Each year, a few weeks before Advent, the Advent calendars arrive in shops: cardboard images with twenty-five numbered doors, or wooden containers with numbered drawers; they help us count down the days from December 1st until Christmas Day. They build our anticipation, as each day we look forward to opening the door or pulling out the drawer and getting the image, the chocolate, the Bible verse hidden behind each one.
My favorite one this year was secular: the Star Wars Episode VII Advent calendar. Produced in conjunction with Lego, it held, behind each numbered door, a kit to assemble a tiny robot, space alien, Jedi, or space ship. (Sadly, I did not own one of these calendars personally.) I loved it because I love Lego and because the first three Star Wars movies were part of the mythology of my adolescence. I loved the sheer absurdity of counting down to Christmas with aliens and starships, rather than shepherds and camels. But above all, I loved the reminder that this year, all around the world, hundreds of millions of men, women, and children were eagerly awaiting, not Santa, but Han Solo. It put our Christian anticipation into perspective.

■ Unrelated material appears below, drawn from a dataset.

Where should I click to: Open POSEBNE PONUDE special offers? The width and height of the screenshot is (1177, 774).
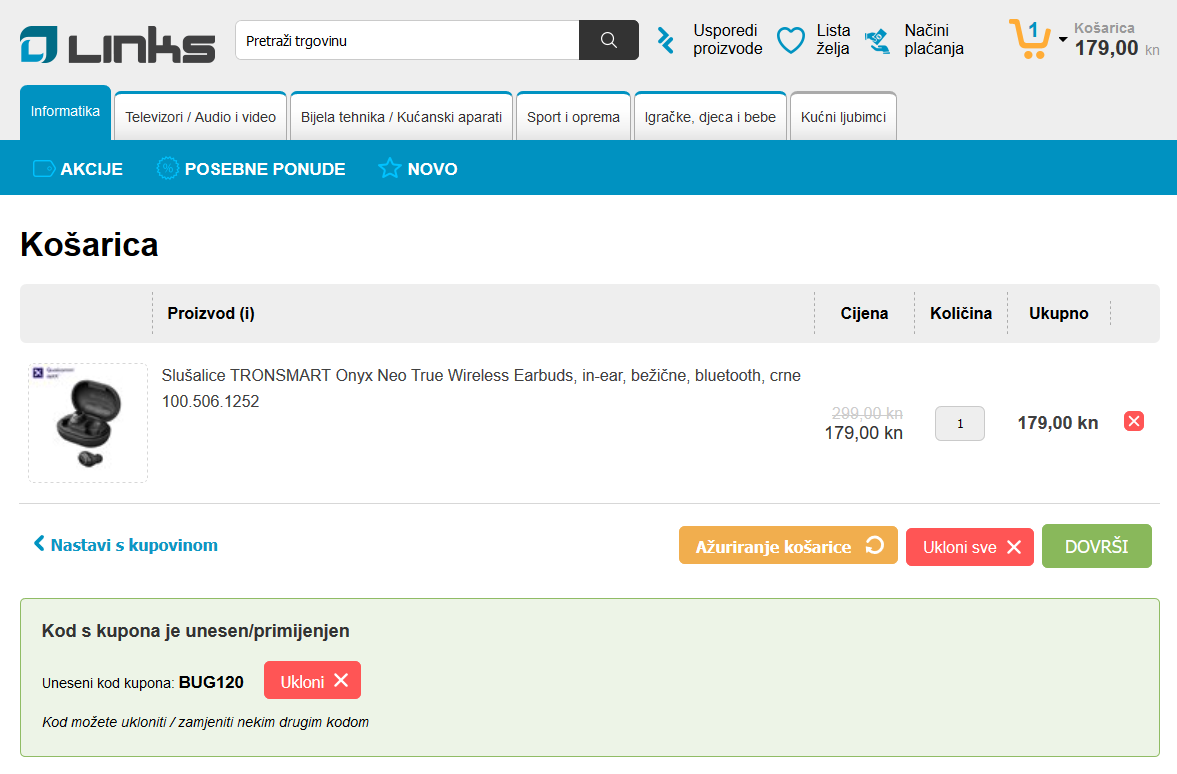251,169
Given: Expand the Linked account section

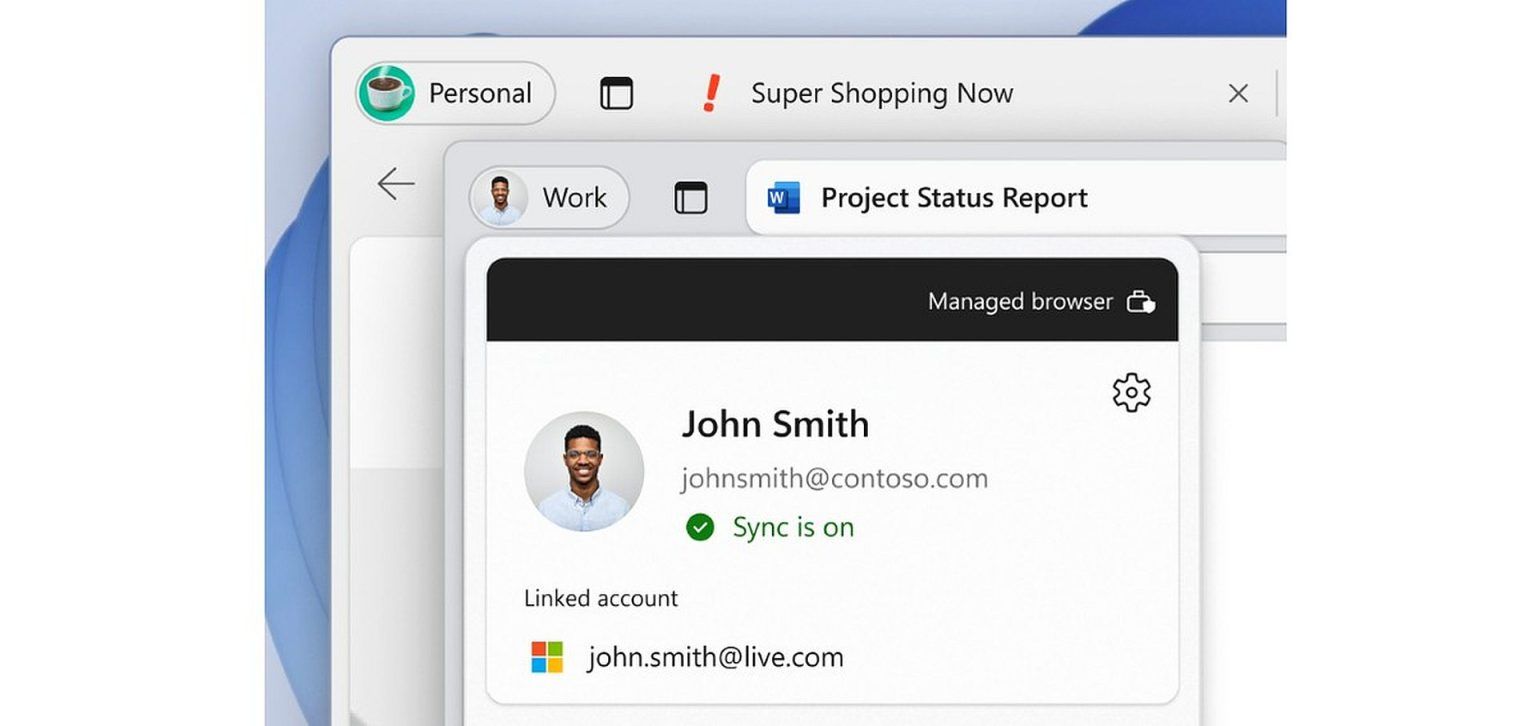Looking at the screenshot, I should click(x=600, y=598).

Advent is a season of anticipation, but now that it is drawing to a close, it’s worth asking: what are we hoping for? The easy answer is that we are hoping for the birth of Christ, or, at least, for the celebration of his birth, so many years ago. The truth, I think, is that we are hoping for a time of joy, peace, humanity, kindness, and light. We are awaiting a promised world in which people sing Christmas carols rather than hurling taunts, in which the giving of gifts replaces the charging of prices, in which the practice of reverence becomes universal, and we kneel at the feet of the baby Jesus only to rise and honor his presence in one another. That, I think, is what we are hoping to see.
If it is, we are in luck — because Christ visits us that way, not only amid the stars and trumpets of Christmas, but each day, when we still our lives and open our hearts and invite him in. A friend of mine once commented that he did not like worship at his school because no one seemed to expect to encounter Jesus. The truth is, we should expect to encounter him each time we kneel in prayer or walk into a church or open our mouths in carols or hymns. Because he is always there. His love is all around us. The question is whether we are present to him.
I pray that you will be, this Christmas and always.